I don't know if this is good or bad, this is pretty much my first minifilter project so I have no experience whatsoever organizing a minifilter project. All feedback / alternative ideas (hopefully with some reasoning) will be appreciated!

Comments

  • Scott_Noone_(OSR)Scott_Noone_(OSR) Administrator Posts: 3,590
    edited April 5

    Here's how I like to lay things out for minifilters and C code in general. There's a lot of room for preference/taste but I have a few things that have made my life easier over the years:

    Let's say we have a filter named OsrYakFlt and it handles IRP_MJ_CREATE and IRP_MJ_WRITE operations. In the source tree for this module I would have:

    \Include                        - Includes shared across modules (e.g. UM/KM interface)
    \OsrYakFlt\OsrYakFlt.cpp        - DriverEntry, InstanceSetup, InstanceTeardown, Unload
    \OsrYakFlt\OsrYakFlt_Create.cpp - IRP_MJ_CREATE handling
    \OsrYakFlt\OsrYakFlt_Write.cpp  - IRP_MJ_WRITE handling
    \OsrYakFlt\OsrYakFlt_Util.cpp   - Generic utility functions/wrappers
    \OsrYakFlt\OsrYakFlt.h          - The ONE header for everything internal to the driver. 
    

    Note that this is all C code but using CPP modules to use "CPP as a better C" (I love my typed enums).

    Function names used should reflect the source tree. For example, the IRP_MJ_CREATE Pre/PostOperation callbacks should be called OsrYakFltCreatePre/OsrYakFltCreatePost. Break out handling in Post for directories vs files?

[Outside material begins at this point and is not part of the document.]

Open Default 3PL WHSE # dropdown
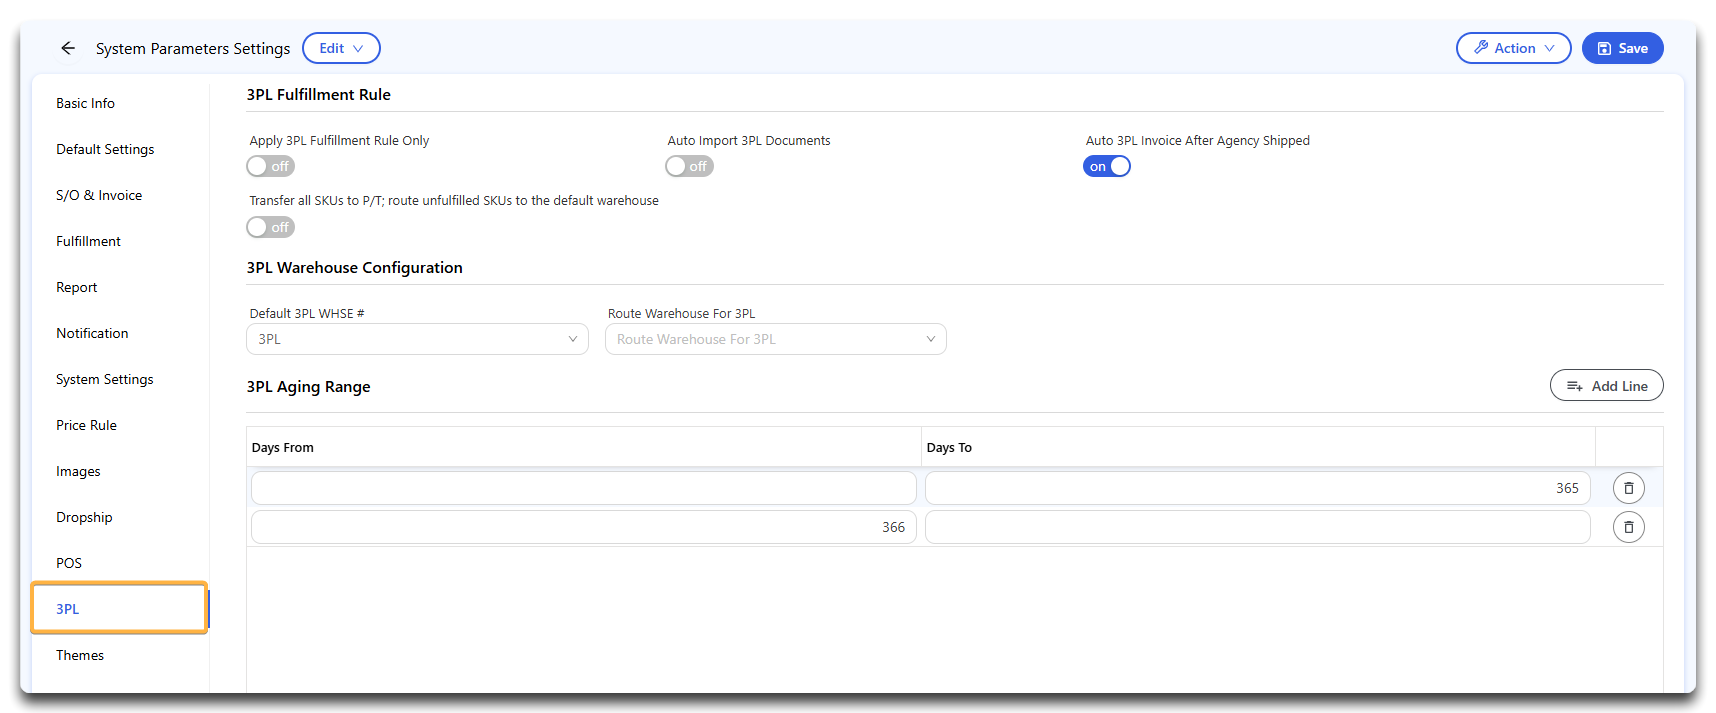The height and width of the screenshot is (713, 1716). pyautogui.click(x=417, y=340)
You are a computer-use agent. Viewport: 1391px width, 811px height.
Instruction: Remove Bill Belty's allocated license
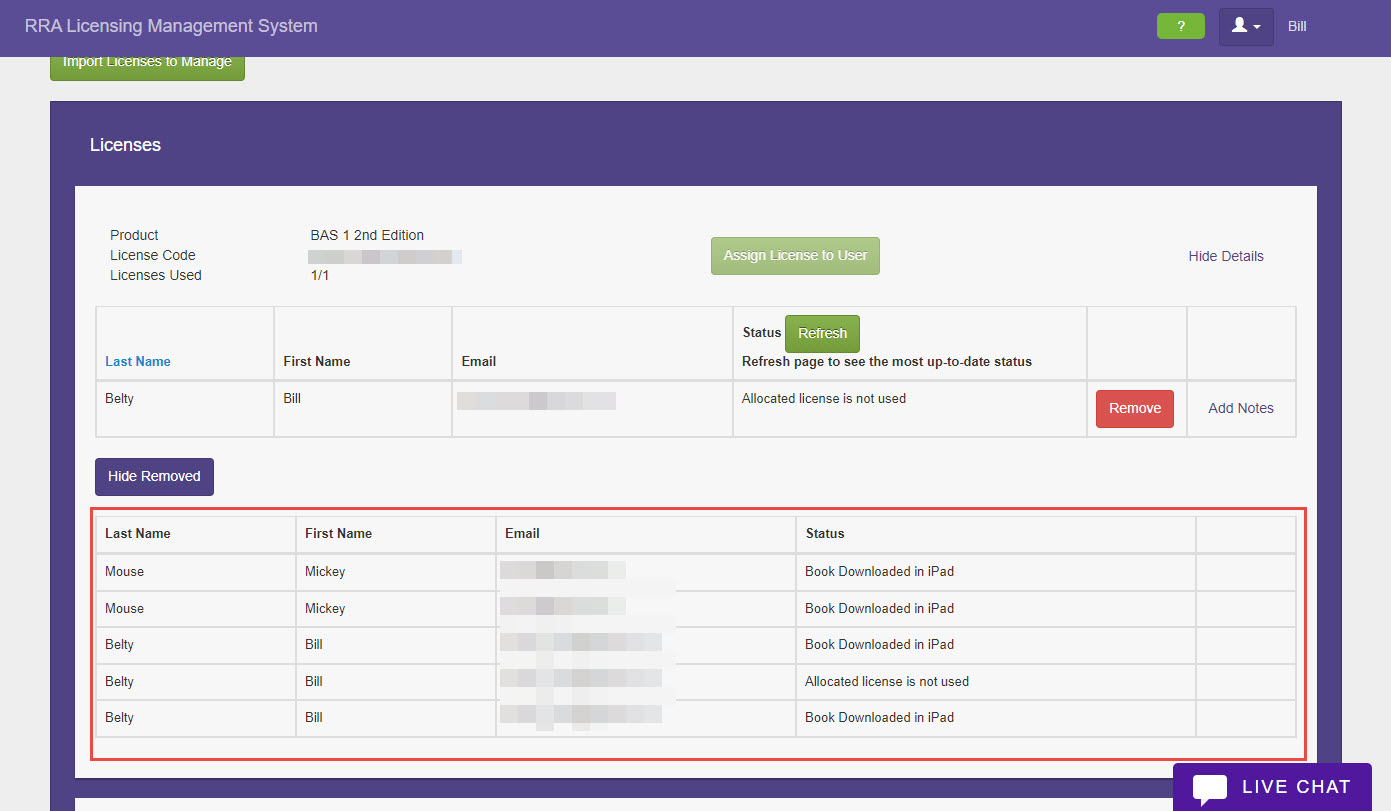click(x=1134, y=408)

Those should be OsrYakFltCreatePostFile/OsrYakFltCreatePostDirectory (XxxFilePost/XxxDirectoryPost would also be fine depending on preference...I'd probably end up changing my mind at least few times :))

    Have utility functions to query/set a reparse point? Those should be OsrYakFltUtilReparsePointQuery/OsrYakFltUtilReparsePointSet. Suddenly realize that you have a zillion reparse point functions? Then promote that to its own module and change the names accordingly:

    \OsrYakFlt\OsrYakFlt_ReparsePoint.cpp - Reparse Point functions (e.g. OsrYakFltReparsePointQuery/OsrYakFltReparsePointSet)

    Basically trying to follow OO principles in C using the source tree layout and function names. Over the years I've found this makes the code easier to conceptualize and navigate. There's also never any question about whether or not a function is supplied by this driver or elsewhere.